#### PAGE TEXT:
# # # # # # #
We're already up to the sixth overall pick in our second annual CSC community mock draft. Representing the Seattle Seahawks is member and contributor, MtnExile. To find out whom he deems worthy of Seattle's first pick of the draft, make the jump.
A hearty thank you to Mr. MtnExile for his participation.
With the sixth pick in the CSC community mock draft, the Seattle Seahawks select...
Eric Berry, S, Tennessee
"Two-thirds of the planet is covered by water; the rest is covered by Eric Berry."
Seattle is desperate for just about every kind of help imaginable, including--perhaps especially--quarterback. They missed out on Matt Ryan and Joe Flacco in 2008; they made the mistake of passing on Mark Sanchez in 2009; and they have a new coach, Pete Carroll, who will certainly want to have "his guy" behind center. All the indicators point to Jimmy Clausen wearing Seahawks colors (whatever they are...blue? green? grey?) in 2010. So how come Clausen isn't coming off the board here?
# # # # # # #
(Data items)
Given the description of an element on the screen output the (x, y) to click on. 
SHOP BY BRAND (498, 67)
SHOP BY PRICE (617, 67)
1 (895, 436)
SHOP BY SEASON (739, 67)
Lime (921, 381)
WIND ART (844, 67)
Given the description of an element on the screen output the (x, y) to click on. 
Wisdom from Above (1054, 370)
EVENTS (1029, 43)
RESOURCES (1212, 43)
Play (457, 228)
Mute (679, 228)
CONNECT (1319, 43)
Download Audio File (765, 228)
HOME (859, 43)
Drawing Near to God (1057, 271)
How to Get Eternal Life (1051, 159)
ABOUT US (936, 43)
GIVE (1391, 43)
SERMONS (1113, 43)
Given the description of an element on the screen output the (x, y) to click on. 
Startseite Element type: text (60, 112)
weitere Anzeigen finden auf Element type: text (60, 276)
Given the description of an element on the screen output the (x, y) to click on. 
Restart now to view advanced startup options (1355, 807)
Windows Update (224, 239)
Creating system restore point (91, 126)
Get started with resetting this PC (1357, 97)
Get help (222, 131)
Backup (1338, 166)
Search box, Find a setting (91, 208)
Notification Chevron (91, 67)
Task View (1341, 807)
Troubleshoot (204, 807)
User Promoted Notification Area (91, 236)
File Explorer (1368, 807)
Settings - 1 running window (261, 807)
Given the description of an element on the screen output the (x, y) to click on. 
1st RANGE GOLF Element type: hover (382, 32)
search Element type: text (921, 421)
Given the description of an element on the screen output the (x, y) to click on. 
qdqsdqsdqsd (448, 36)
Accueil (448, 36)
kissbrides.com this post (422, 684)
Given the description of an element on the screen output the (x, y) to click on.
# # # # # # #
#### THE PROBLEM:
According to the mock draft text, why does Seattle need help at quarterback? The records are independent material and bear no relation to the text that precedes them.

#### EXERCISE ANSWER:
Seattle missed out on Matt Ryan and Joe Flacco in 2008 and passed on Mark Sanchez in 2009. The team also has a new coach, Pete Carroll, who will certainly want "his guy" behind center.